TAPE: CUT 11, CARPENTER, :34
"Far right parties have done the best in places like Austria and France where the establishment conservative parties have been the least responsive and the most corrupt. And I think in many respects, this is a protest vote against conservative parties that are indistinguishable from their socialist, left of center opposition. If the conservative parties become more responsiblenot just on the crime and immigration issuesbut generally to favor policies that lead to economic growth, I think that is what is sadly lacking in a number of the European countries. And it feeds the discontent against immigrants."
NL: That view is echoed by the Brookings Institution's Ivo Daalder, who says that as established rightist parties gain support across the continent, they may turn to far-right parties for help in achieving a majority.
TAPE: CUT 12, DAALDER, :35
"The far right has come in or near power as supporters of center-right governments throughout much of Europe. In Italy, in Portugal, in Norway, in Denmark, they have either a seat in power or they are directly responsible for a parliamentary majority of the center right governments that are there. So you have a natural swing and because the center-right is starting to take over politically in Europe and needs support from somewhere, they look to the far right in order to sustain themselves in government."

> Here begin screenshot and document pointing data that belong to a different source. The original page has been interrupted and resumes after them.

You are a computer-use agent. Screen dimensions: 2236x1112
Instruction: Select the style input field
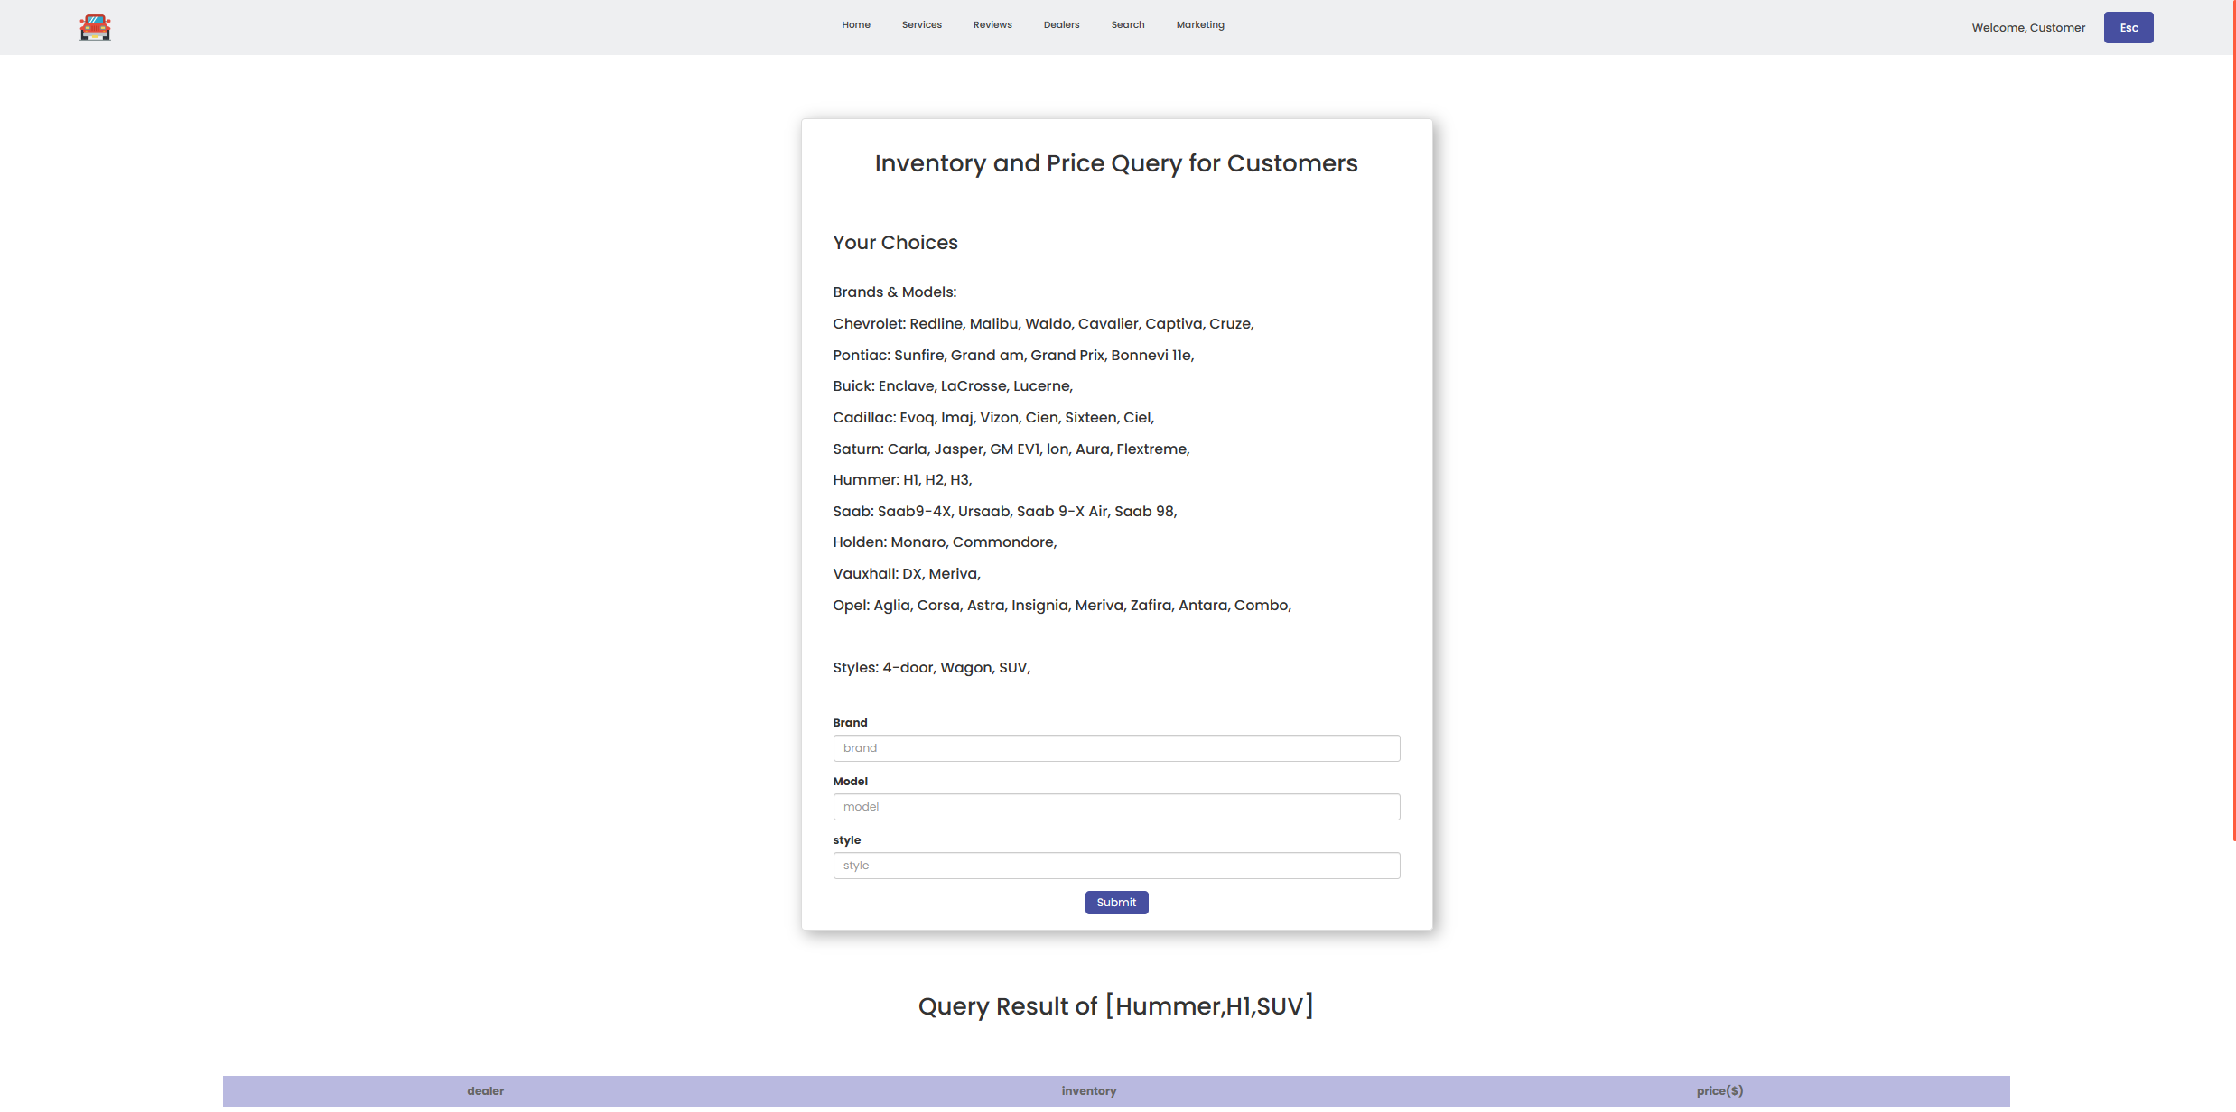coord(1116,866)
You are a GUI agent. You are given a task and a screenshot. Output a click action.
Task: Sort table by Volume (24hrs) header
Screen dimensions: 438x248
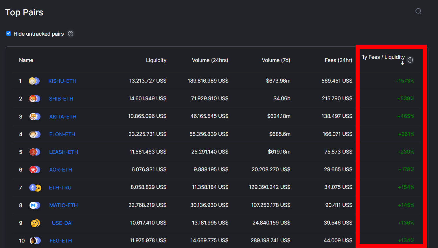pos(210,60)
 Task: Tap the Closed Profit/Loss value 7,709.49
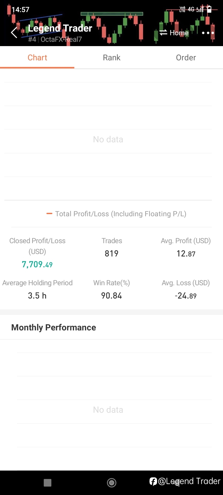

NL: Opposition to globalization and the pressures to conform to rules and regulations of the European Union may have also been a factor in French voting and has been observed in other elections across the continent. Ted Galen Carpenter of the Cato Institute says voters are seeking a more decentralized approach to European integration and this view is not just affecting far-right parties but parties on the right in general.
TAPE: CUT 15, CARPENTER, :25
"There is some resentment against the high-handed and arbitrary policies of the European Union bureaucracy. And that's not reflected only in support for hard-right parties, but I think it's also reflected in support for dissident elements in some of the more establisihed conservative parties."
NL: So as Europeans go to the polls in legislative elections planned for this year, political observers may learn if the trend to the right is the one that is left at the end of the day, or the trend will shift back to the left, making it the right one for Europe.
For this edition of Dateline, I'm Neal Lavon in Washington.
MUSIC: THE ONE ON THE RIGHT IS ON THE LEFT, JOHNNY CASH TO TIME.